While Gmail users struggled to use the service for several hours yesterday, Google meanwhile patched a critical vulnerability that had nothing to do with the global outage. According to security researcher Allison Husain, who has found and reported the vulnerability to Google since April, it allowed hackers to spoof a Gmail or G Suite account while bypassing security protocols that protect users.
What is this Gmail flaw?
Security protocols allow domain operators to associate their domain names with specific IP addresses. This allows receiving mail servers to spot any attempted spoofing by comparing the outgoing mail server’s IP to a list of allowed IPs. If the sender’s IP address is not on the list, the mail server can reject the message and prevent fraudulent e-mails from reaching users’ inboxes.
Domain authentication is provided by the Sender Policy Framework (SPF) and Domain-based Message Authentication, Reporting and Conformance (DMARC) security standards. The researcher has published a proof of concept that shows how it is possible to circumvent these protocols by abusing a flaw in the validation rules of Gmail and G Suite to send a spoofed email from Google’s back-end so that the servers mailbox of the receiver authenticate it.
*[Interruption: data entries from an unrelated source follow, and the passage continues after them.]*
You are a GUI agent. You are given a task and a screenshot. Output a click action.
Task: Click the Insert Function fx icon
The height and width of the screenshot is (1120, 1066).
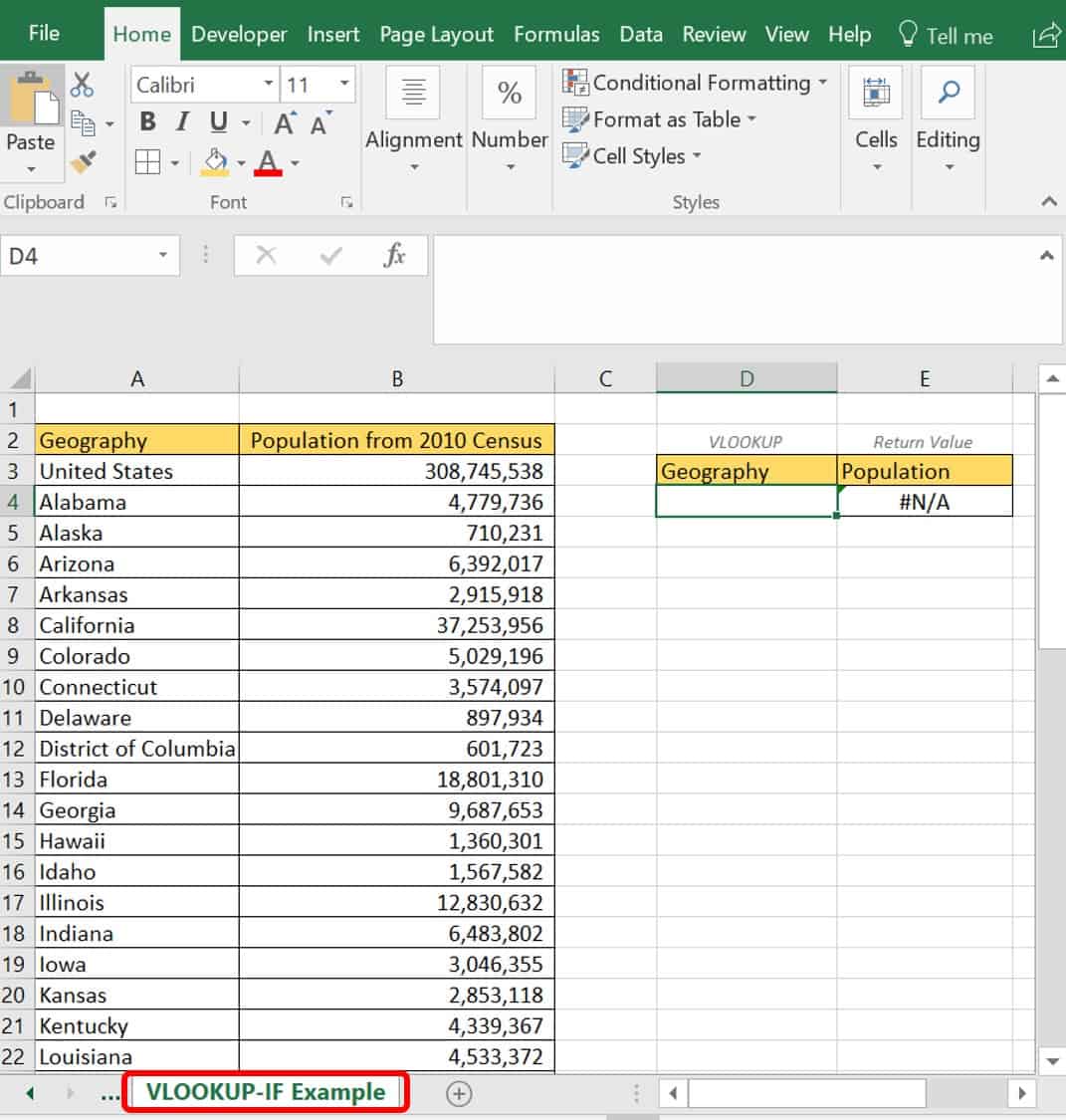[x=394, y=256]
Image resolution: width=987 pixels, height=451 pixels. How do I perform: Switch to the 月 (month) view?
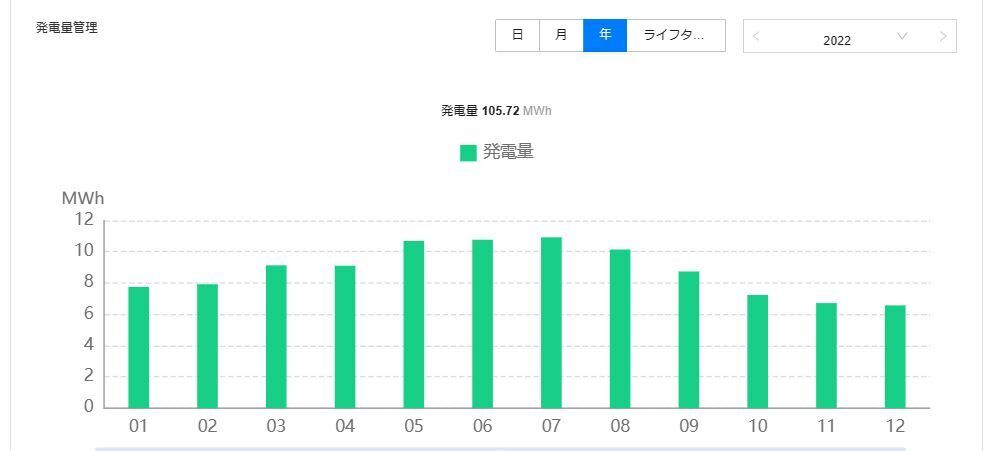(x=561, y=35)
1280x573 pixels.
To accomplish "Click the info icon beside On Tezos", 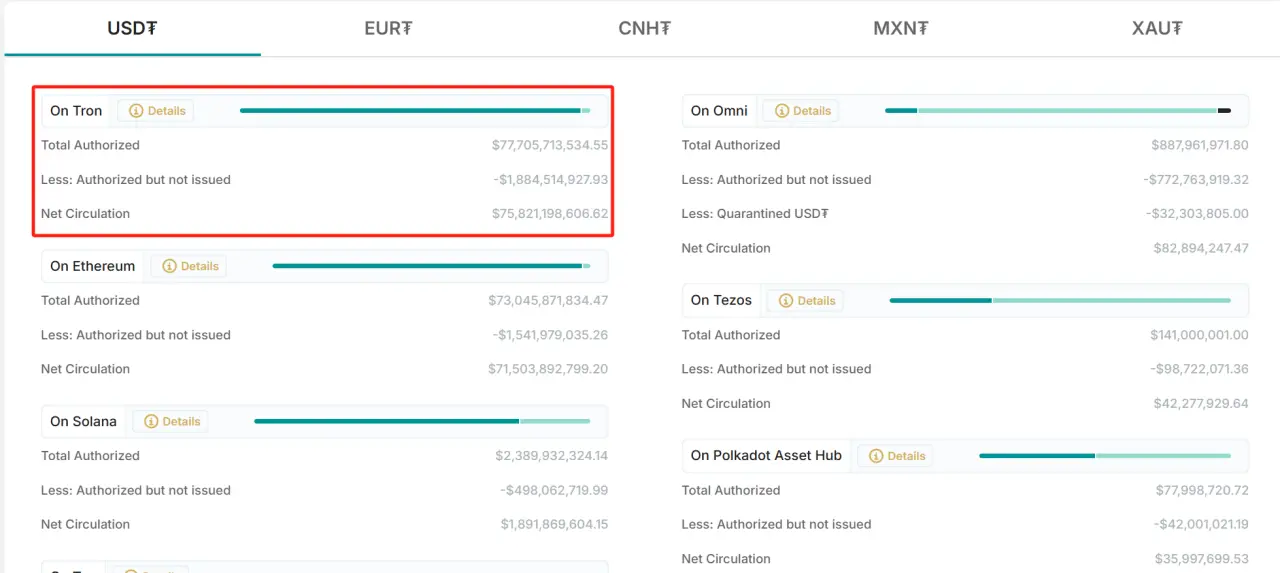I will [786, 300].
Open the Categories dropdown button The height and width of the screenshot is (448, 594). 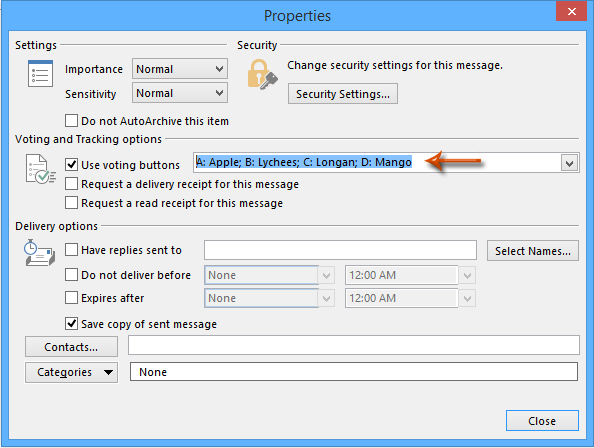click(x=72, y=372)
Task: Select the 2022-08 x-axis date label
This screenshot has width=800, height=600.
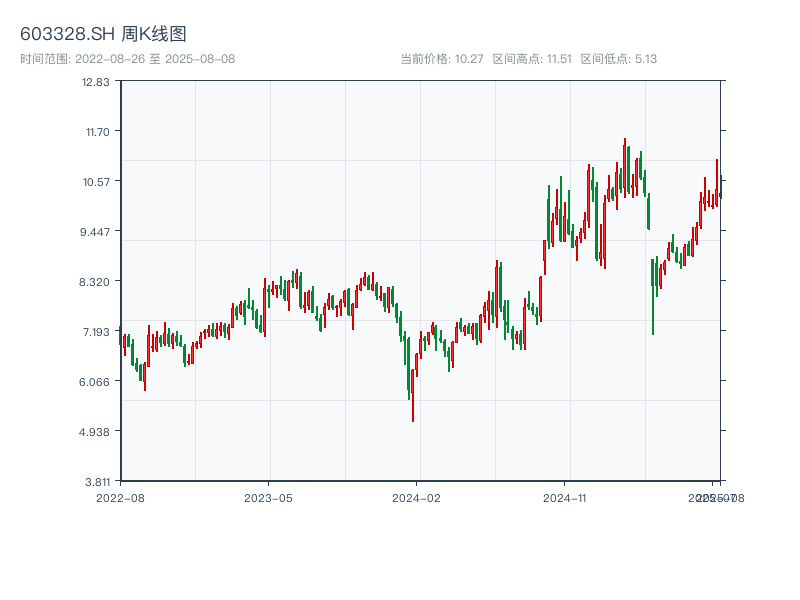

“In addition, the message coming from the back-end of Google, it is likely that its spam score is even lower, and that it is therefore even less filtered”, adds Allison Husain who specifies that the two vulnerabilities are specific to Google only.
Google rolled out a fix after more than 4 months
The researcher said she informed Google of the bug in April, but for unknown reasons, the firm did not deploy a fix until hours after the report was released on August 19. Yet it is a major flaw that could have been exploited by attackers or spammers to conduct fraud campaigns with detrimental consequences for the victims. Google’s mitigation measures have been deployed on the server side, which means Gmail and G Suite customers don’t have to do anything to protect themselves.